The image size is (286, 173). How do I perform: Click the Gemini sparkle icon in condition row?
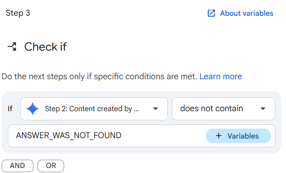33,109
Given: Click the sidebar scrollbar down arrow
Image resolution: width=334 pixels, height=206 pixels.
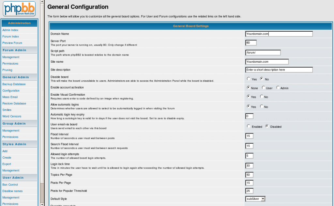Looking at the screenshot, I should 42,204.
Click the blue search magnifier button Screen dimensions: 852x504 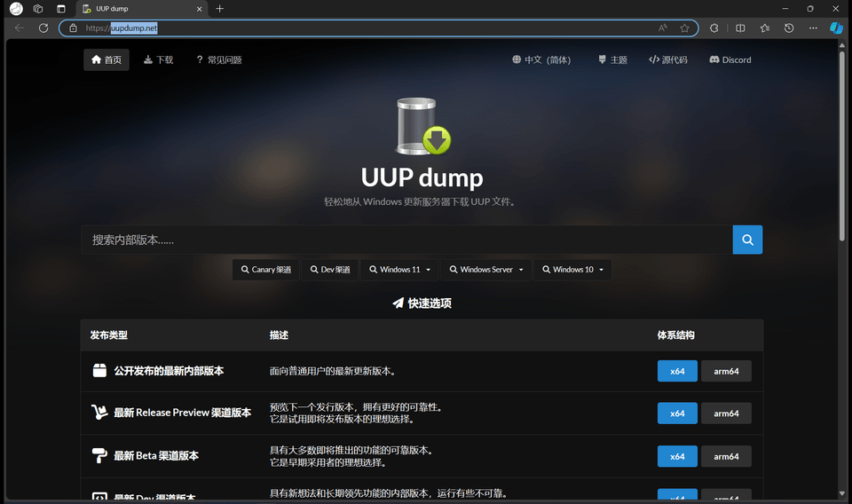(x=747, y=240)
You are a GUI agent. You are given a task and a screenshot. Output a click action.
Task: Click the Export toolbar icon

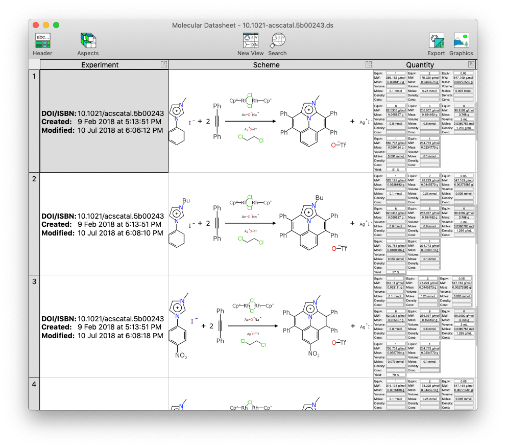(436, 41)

==

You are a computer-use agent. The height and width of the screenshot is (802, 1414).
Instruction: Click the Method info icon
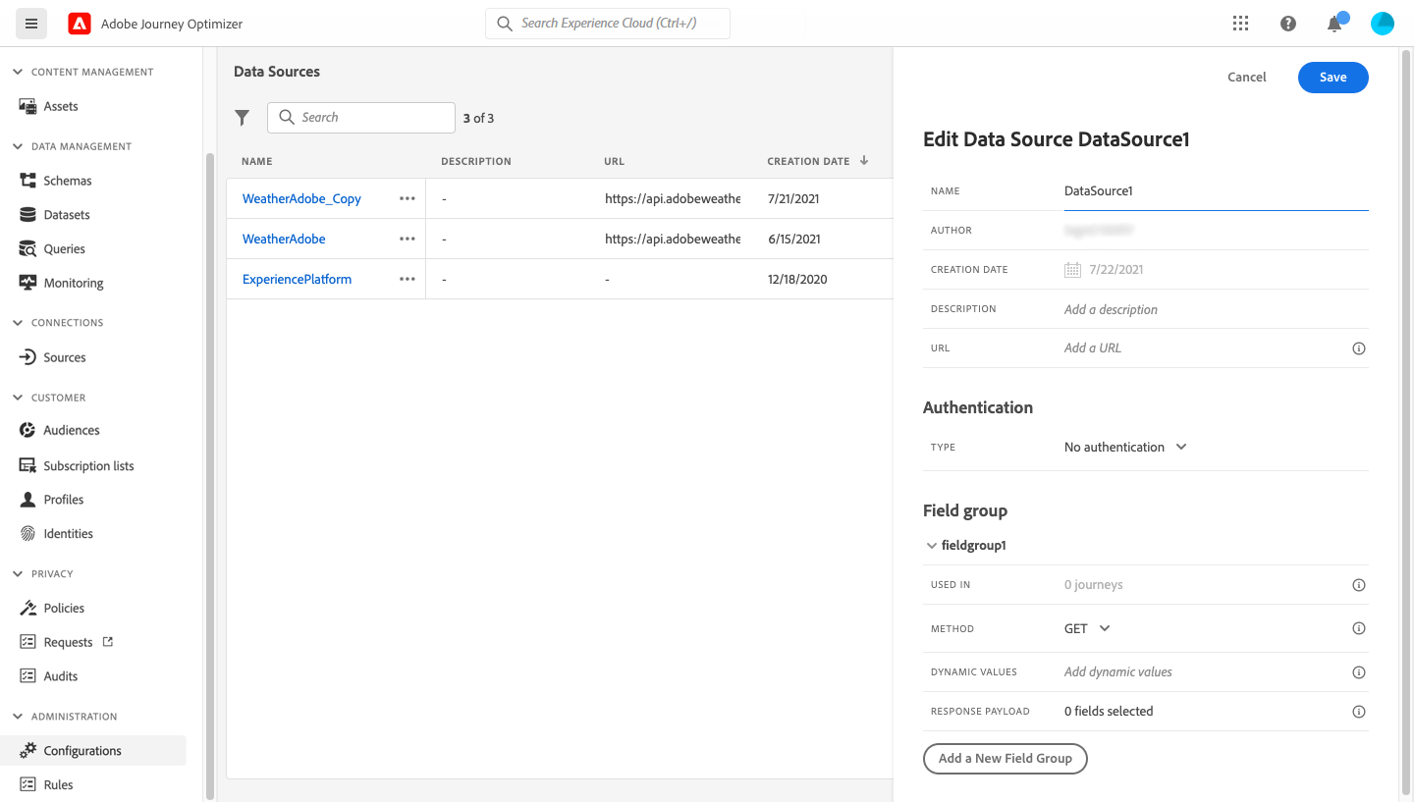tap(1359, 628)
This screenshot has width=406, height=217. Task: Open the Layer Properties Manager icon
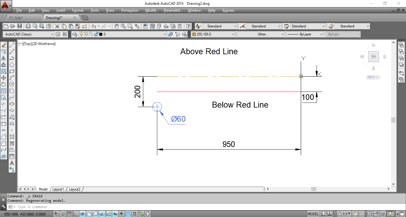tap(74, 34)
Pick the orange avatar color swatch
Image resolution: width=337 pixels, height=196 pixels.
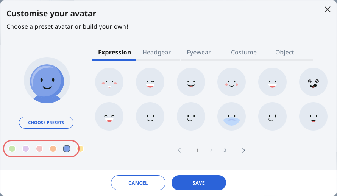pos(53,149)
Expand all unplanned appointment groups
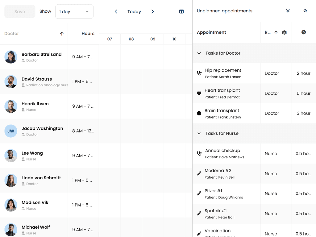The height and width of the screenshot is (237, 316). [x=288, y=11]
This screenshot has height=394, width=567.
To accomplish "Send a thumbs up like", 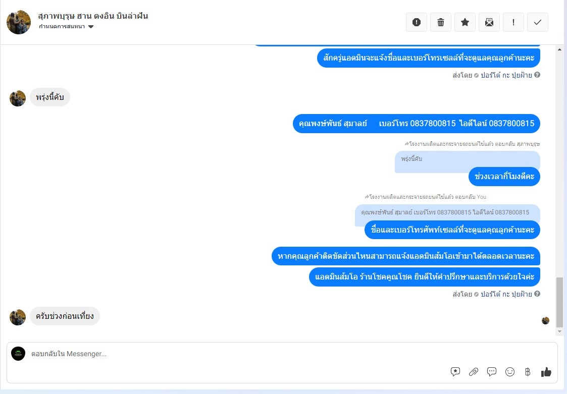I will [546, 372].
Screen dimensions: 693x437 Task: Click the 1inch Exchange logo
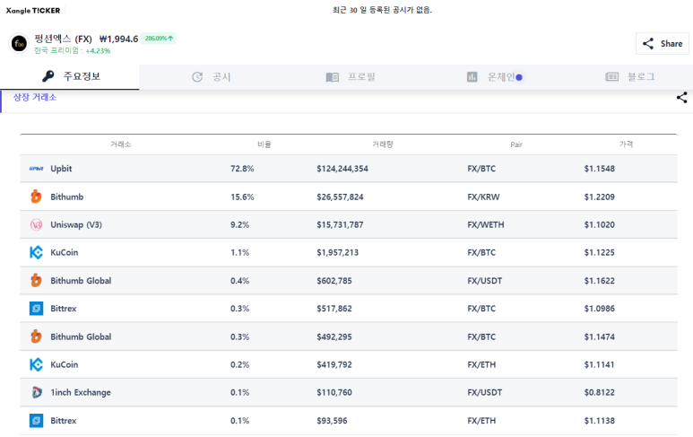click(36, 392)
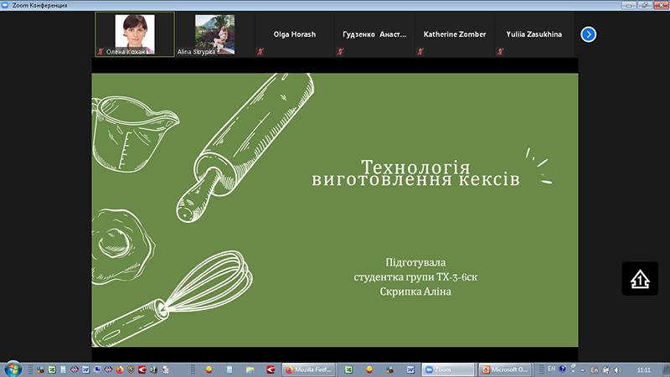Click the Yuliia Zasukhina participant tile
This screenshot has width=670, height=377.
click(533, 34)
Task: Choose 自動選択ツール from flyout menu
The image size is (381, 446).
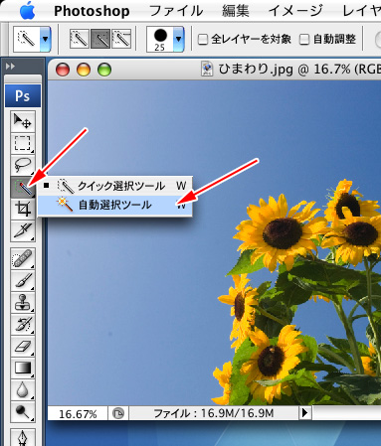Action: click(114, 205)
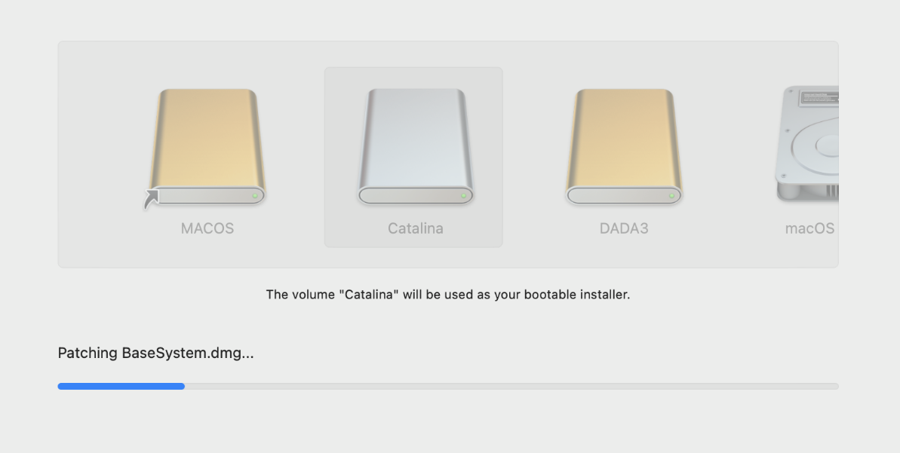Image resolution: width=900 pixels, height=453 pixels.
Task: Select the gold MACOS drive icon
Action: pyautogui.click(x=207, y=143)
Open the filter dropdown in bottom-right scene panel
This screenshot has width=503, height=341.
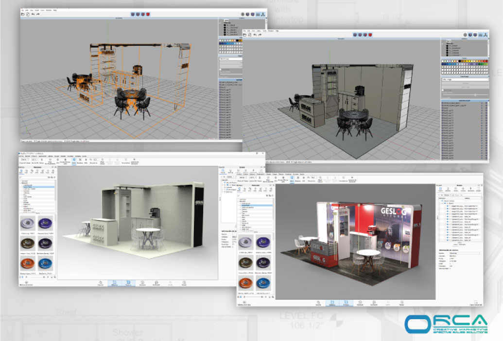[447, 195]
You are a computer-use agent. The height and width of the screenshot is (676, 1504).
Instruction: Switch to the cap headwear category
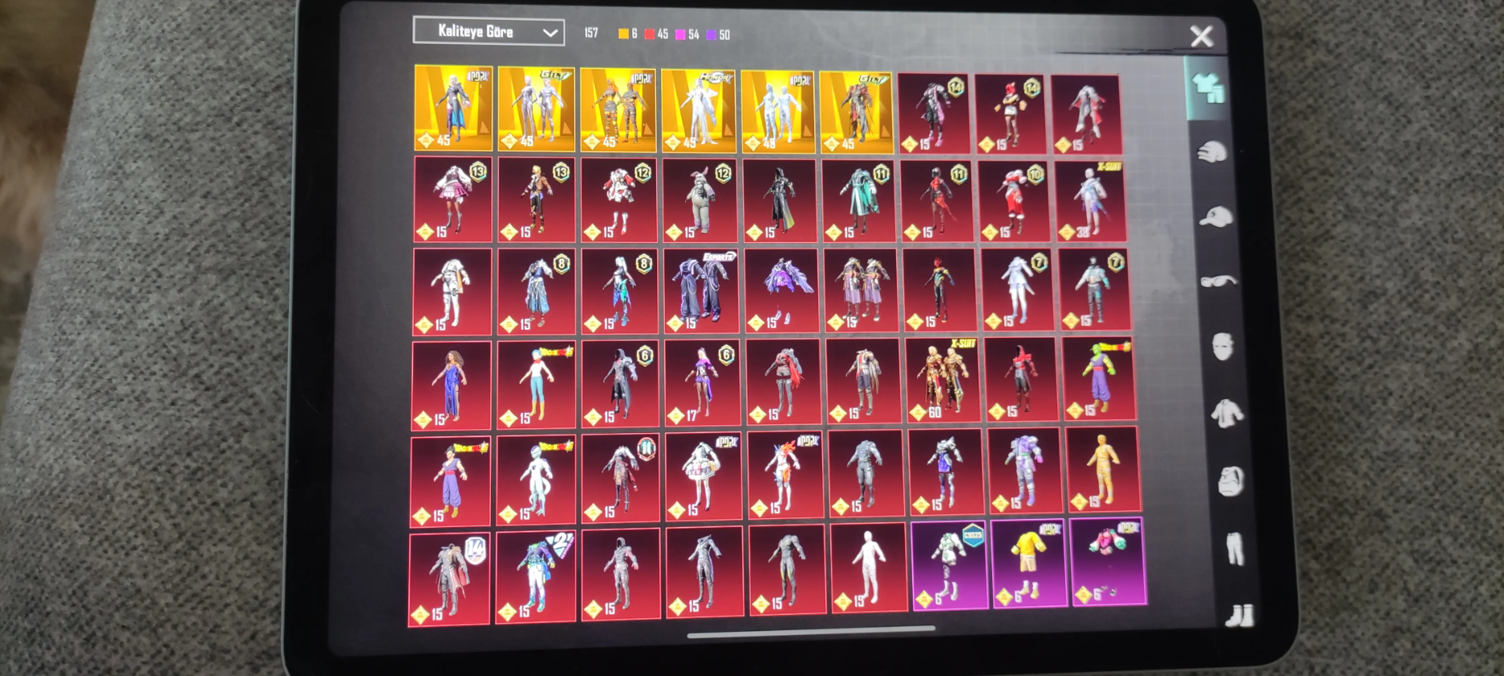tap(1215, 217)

...

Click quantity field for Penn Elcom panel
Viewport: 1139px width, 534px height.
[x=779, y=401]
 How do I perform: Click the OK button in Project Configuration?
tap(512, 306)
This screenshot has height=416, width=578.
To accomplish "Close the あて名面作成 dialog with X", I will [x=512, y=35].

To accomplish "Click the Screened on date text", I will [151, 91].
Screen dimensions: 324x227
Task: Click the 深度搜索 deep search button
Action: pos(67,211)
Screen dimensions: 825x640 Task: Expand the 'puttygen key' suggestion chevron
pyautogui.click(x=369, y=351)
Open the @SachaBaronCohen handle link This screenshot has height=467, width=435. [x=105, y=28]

• [Instructions to follow]
Wherever the string "computer" appears in a line of the records above, copy that line.

• [Solution for this exercise]
You are a computer-use agent. The height and width of the screenshot is (802, 1414).
You are a computer-use agent. The height and width of the screenshot is (676, 1504).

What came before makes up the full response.